FIG. 8 is a cross-sectional view illustrating the conductor layer forming step S4. As illustrated in FIG. 8, in the conductor layer forming step S4, a first conductor layer 11 and a second conductor layer 12 are formed. The first conductor layer 11 and the second conductor layer 12 are formed by, for example, an electroless plating method or an electrolytic plating method.

FIG. 9 is a cross-sectional view illustrating the protective layer attaching step S5. As illustrated in FIG. 9, in the protective layer attaching step S5, a protective layer 40 is attached to the first main surface 10a. In the protective layer attaching step S5, firstly, the protective layer 40 is disposed on the first main surface 10a. At this time, the first layer 41 is uncured. The protective layer 40 is formed in advance with a first opening 40a and a second opening 40b. Secondly, the first layer 41 is cured by heating. Thus, the protective layer 40 is attached to the first main surface 10a. In the protective layer attaching step S5, the protective layer 60 is also attached to the second conductor pattern 30 (the copper foil 32) in the same manner as the protective layer 40.

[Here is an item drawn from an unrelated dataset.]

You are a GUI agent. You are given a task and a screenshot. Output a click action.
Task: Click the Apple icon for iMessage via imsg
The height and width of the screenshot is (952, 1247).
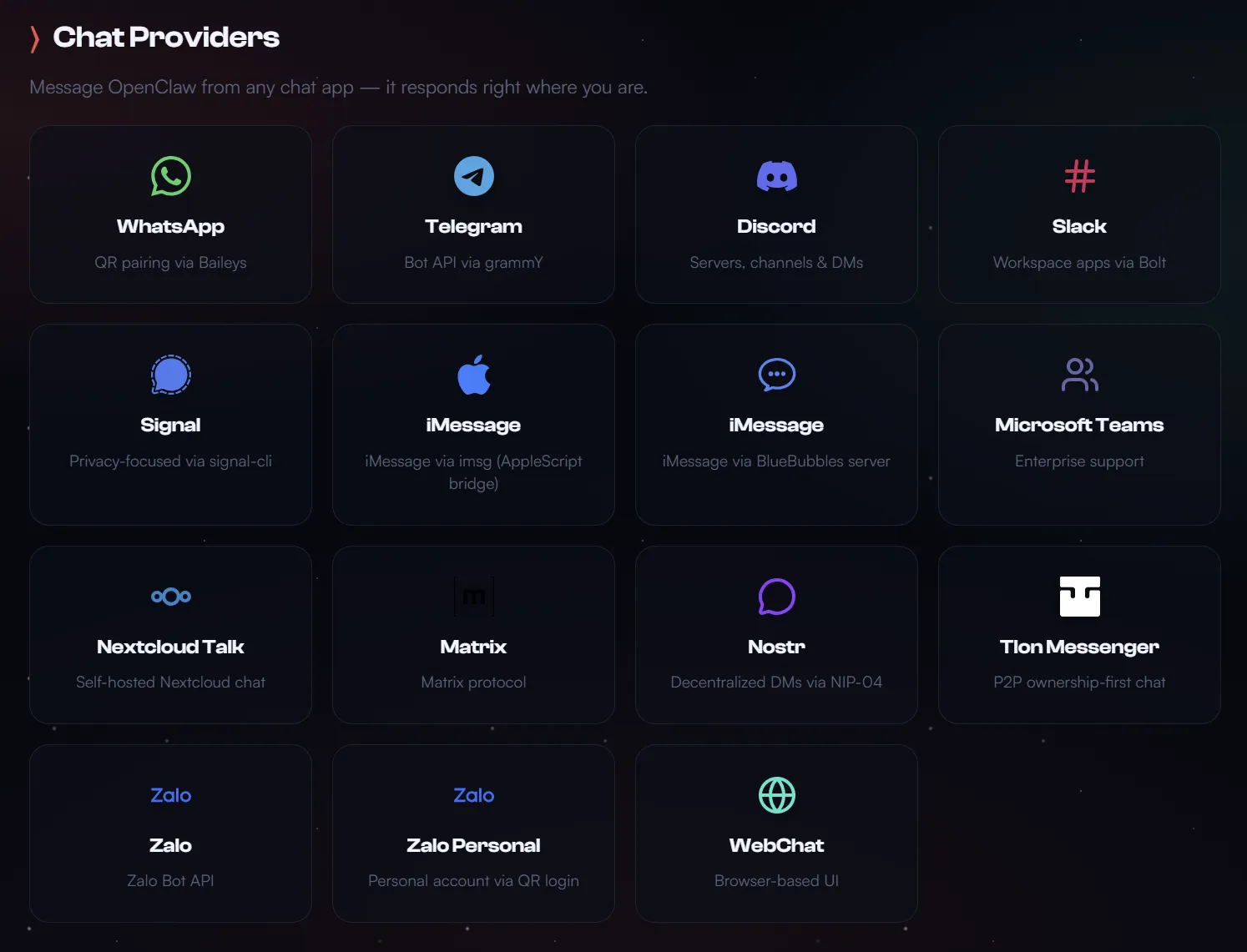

In the shield film attaching step S6, a shield film 50 is attached to the protective layer 40. In the shield film attaching step S6, firstly, the shield film 50 is disposed on the protective layer 40. At this time, the conductive adhesive layer 51 is uncured. While the shield film 50 is being disposed on the protective layer 40, the uncured conductive adhesive layer 51 is also filled in the first opening 40a and the second opening 40b. Secondly, the uncured conductive adhesive layer 51 is cured by heating, whereby the shield film 50 is attached to the protective layer 40. Thus, the printed wiring board 100 having the configuration illustrated in FIGS. 1 to 3 is formed.

(Effects of Printed Circuit Board 100)

The effects of the printed wiring board 100 will be described below.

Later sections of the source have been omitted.